Nutmeg seeds (Myristica fragrans) surrounded by red seed covering, or aril, from which the spice mace is derived. Photo from Footprint


Nutmeg (Myristica fragrans)

by Karsten Fatur

What do a doughnut, a prison inmate, and a bottle of ketchup have in common? Though this could easily be the beginning of a bad joke, it also serves as a summary of sorts for this section of the volume, where papers from A. T. Shulgin, T. Sargent, and C. Naranjo; A. T. Weil; and E. B. Truitt explore a surprising psychoactive substance. The answer here is nutmeg, a spice made from the fruiting body of Myristica fragrans, a tree from the Myristicaceae family native to the East Indian Islands. Though the genus Myristica contains around 100 species, only M. fragrans has shown to be economically viable for cultivation. The fruits of these trees somewhat resemble apricots, with the flesh splitting open to reveal the seed. It is this seed that is the source of nutmeg, while the red seed coat is separated and used to make the similar spice, mace. Due to its need for hot and humid climates, nutmeg cultivation takes place in the tropics, with Malaysia and the Caribbean being especially noteworthy locations for production.

In addition to their many culinary uses, mace and nutmeg are also employed in perfumes and soaps, and nutmeg was formerly sold as a butter that was applied topically to manage rheumatism and sprained joints. Perhaps nutmeg's largest 'medicinal' use, however, was when women in Britain and America at the end of the 1800s began to believe that it worked as an abortifacient, a trend that Weil touches on in his article. Unfortunately, this widespread belief was actually erroneous, and rather than having the desired effect, it instead led to many women being hospitalised after consuming too much of this substance.

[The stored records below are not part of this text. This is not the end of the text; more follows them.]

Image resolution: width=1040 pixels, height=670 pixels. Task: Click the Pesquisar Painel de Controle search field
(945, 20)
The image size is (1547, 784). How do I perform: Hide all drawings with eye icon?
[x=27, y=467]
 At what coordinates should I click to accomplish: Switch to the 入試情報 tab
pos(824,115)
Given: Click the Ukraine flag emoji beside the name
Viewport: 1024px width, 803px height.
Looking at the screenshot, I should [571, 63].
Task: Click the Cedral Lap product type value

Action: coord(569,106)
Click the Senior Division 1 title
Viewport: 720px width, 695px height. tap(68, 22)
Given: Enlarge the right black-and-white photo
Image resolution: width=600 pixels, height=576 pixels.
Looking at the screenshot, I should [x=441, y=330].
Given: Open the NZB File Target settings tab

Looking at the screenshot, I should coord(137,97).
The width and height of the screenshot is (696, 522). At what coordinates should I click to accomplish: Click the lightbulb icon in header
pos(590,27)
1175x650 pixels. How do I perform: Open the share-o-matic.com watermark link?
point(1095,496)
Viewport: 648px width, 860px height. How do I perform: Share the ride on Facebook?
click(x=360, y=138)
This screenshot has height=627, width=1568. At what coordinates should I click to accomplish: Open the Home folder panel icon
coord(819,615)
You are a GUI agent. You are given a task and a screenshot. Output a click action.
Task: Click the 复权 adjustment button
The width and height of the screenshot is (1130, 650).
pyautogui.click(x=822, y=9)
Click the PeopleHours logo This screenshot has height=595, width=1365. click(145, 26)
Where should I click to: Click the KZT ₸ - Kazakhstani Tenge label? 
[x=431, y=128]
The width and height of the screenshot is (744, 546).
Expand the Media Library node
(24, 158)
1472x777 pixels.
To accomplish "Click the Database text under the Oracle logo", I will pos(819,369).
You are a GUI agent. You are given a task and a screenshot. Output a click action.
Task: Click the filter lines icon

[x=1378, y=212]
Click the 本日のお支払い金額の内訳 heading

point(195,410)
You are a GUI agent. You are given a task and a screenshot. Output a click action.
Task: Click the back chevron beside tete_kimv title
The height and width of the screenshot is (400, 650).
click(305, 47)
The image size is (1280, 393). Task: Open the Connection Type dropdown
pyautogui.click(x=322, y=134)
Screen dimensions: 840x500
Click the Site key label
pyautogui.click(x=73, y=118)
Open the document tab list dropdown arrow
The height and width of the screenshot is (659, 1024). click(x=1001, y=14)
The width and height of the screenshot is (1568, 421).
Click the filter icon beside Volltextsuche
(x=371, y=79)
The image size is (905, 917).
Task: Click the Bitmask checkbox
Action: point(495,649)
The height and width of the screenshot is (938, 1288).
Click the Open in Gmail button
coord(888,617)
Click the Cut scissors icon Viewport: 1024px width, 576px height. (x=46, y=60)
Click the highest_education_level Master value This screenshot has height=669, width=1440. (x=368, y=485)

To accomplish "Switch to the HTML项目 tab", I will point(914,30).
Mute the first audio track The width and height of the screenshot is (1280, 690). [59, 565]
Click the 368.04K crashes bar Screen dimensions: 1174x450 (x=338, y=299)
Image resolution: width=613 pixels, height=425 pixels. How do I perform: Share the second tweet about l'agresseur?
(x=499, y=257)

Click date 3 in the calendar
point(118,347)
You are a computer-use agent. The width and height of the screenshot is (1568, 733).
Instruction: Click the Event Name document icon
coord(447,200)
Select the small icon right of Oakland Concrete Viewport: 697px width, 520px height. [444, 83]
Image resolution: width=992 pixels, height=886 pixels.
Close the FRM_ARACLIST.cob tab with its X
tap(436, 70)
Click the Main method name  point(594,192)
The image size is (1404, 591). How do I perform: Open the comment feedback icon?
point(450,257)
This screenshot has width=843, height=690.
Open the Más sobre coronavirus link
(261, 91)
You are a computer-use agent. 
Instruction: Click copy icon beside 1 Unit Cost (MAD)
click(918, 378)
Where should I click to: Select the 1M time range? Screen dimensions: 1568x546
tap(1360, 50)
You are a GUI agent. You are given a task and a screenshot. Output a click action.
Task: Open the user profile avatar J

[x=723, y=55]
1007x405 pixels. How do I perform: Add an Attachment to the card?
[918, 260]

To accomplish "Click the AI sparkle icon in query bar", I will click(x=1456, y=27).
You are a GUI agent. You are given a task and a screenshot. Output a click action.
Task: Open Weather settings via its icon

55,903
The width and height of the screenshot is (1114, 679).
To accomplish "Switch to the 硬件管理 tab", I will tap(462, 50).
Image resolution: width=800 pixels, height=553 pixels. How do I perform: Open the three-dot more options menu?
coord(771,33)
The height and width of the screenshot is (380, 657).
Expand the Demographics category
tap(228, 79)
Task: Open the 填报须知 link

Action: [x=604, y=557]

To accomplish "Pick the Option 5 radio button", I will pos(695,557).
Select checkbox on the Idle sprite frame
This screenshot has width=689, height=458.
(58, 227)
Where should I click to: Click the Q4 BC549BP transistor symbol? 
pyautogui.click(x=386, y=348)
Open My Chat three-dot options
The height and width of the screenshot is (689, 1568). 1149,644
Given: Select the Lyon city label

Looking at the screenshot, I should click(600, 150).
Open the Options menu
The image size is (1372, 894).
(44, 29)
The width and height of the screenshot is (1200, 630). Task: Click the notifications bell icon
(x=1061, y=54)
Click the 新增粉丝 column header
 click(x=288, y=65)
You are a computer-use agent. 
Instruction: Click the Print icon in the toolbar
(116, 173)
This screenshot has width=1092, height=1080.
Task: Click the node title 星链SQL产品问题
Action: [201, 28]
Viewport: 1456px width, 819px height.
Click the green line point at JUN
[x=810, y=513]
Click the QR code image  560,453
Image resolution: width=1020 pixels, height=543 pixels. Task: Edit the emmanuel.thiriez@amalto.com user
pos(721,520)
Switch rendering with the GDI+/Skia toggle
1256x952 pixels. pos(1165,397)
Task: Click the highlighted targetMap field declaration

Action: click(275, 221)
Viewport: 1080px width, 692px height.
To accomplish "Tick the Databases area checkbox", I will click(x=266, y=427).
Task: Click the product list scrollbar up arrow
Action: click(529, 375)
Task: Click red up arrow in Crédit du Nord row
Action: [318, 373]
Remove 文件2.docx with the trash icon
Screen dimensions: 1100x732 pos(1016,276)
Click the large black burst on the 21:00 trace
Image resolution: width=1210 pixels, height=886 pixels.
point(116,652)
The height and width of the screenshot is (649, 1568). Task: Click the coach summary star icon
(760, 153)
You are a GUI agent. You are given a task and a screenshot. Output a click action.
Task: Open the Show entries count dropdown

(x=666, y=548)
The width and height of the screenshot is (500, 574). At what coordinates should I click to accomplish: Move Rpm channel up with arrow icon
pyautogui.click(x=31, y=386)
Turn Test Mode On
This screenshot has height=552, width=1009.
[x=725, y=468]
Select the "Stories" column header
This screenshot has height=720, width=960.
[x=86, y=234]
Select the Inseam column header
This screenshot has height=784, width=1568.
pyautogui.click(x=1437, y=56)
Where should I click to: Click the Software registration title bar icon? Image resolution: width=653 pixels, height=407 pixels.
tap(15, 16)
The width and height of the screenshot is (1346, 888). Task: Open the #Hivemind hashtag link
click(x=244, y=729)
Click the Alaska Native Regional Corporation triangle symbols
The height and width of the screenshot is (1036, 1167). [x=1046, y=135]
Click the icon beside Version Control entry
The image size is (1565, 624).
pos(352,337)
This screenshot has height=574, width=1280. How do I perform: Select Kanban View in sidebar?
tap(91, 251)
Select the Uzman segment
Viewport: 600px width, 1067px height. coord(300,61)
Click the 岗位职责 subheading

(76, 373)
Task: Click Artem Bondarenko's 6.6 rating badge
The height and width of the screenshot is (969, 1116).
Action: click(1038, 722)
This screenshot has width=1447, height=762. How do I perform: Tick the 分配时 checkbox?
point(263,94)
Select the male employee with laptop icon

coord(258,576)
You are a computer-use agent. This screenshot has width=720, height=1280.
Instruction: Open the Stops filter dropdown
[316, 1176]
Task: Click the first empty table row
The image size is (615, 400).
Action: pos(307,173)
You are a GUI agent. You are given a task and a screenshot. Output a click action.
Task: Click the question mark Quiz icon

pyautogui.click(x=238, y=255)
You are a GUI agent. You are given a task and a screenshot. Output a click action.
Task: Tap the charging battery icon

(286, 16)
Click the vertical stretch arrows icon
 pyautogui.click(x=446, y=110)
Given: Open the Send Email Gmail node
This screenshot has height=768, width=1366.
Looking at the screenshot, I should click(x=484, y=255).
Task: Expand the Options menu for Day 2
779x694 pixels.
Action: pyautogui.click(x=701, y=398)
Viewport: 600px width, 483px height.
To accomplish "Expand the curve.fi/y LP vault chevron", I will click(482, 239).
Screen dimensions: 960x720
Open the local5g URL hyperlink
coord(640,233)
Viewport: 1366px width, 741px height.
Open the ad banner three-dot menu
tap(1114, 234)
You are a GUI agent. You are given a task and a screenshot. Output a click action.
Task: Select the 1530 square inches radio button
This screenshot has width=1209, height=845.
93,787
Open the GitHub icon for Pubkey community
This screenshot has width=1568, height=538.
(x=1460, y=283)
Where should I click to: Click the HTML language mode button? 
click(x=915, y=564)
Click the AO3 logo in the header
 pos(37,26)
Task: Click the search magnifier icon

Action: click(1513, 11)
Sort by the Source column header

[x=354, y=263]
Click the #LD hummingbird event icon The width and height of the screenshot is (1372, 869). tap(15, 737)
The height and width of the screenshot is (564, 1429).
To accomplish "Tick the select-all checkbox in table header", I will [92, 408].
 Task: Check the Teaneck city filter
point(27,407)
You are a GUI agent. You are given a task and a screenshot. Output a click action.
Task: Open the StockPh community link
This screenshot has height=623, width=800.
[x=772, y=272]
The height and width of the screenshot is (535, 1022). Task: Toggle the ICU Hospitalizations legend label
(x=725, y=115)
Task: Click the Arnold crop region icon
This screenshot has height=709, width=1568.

Nutmeg seed under a magnifying glass. Photo by Aurora Prehn

Not only is nutmeg toxic in large quantities, but also psychoactive. The prevailing theory at the time, and one that has lasted to today, is that the psychoactivity of nutmeg is due to myristicin, a volatile oil with a chemical formula similar to that of mescaline. Nutmeg holds a unique place among psychoactives in that it is incredibly well known around the world as a spice, while its psychoactive properties are largely secret. At the time of this volume's original release, the authors note that those who knew of the psychoactive properties of nutmeg associated it with three narratives: that it was used as an intoxicant in Asia, that it was widely used in the American prison system by inmates, and that students and beatniks were employing it for a cheap high. As the authors report, the latter two stories turned out to be true to an extent. Largely though, the undesirable side effects, such as anxiety, tachycardia, dry mouth, hypothermia, constriction of the blood vessels, changes in the pupils, and heaviness of the limbs, kept most inmates and beatniks from attempting to use nutmeg for its psychoactive properties.

Sadly, the section offers little in the way of examples of traditional uses of nutmeg. Such a discussion would serve to contextualise the history of the plant in a very fitting manner. Most of the papers are also written in a way that is fairly inaccessible to the general reader. This section will be of most use to chemists or those with a strong chemistry background. Though this is unfortunate, the information is detailed and pertinent, thus allowing this section to be of great use to the right audience. Those with less interest in chemistry would do well to skip or skim the discussion section at the end as well as the Truitt article. That being said, the description of the extraction methods for volatile oils is very detailed and thus of use to those interested in carrying out research or experiments in this field.

Nutmeg fruit (Myristica fragrans) cut in two, Tanzania. Photo from Wikimedia

This section also leaves us wondering whether or not we should be concerned about the nutmeg many of us ingest in Christmas cookies or Indian curries. The answer, thankfully, is no. In the small quantities that we consume, nutmeg is not dangerous. The difference between a poison and a medicine is often dose; unless you are trying to get high on nutmeg, you have nothing to worry about and can go ahead and enjoy the unique flavour of this spice without concern.

The authors of this section were certainly concerned about whether talking about and researching the psychoactive effects of nutmeg would cause it to become more popular as a drug of abuse. With its dangerous side effects in the doses needed to achieve psychoactive effects, this concern seems quite legitimate. Now 50 years into the future, however, we can see that the answer appears to be 'no.' Despite advances in research on the topic, nutmeg is still a fringe drug that is not often employed and whose psychoactive effects remain largely unknown. Whether things will continue this way or whether the authors' concerns will yet come to be a reality, however, remains to be seen, and may yet provide an interesting study after another 50 years.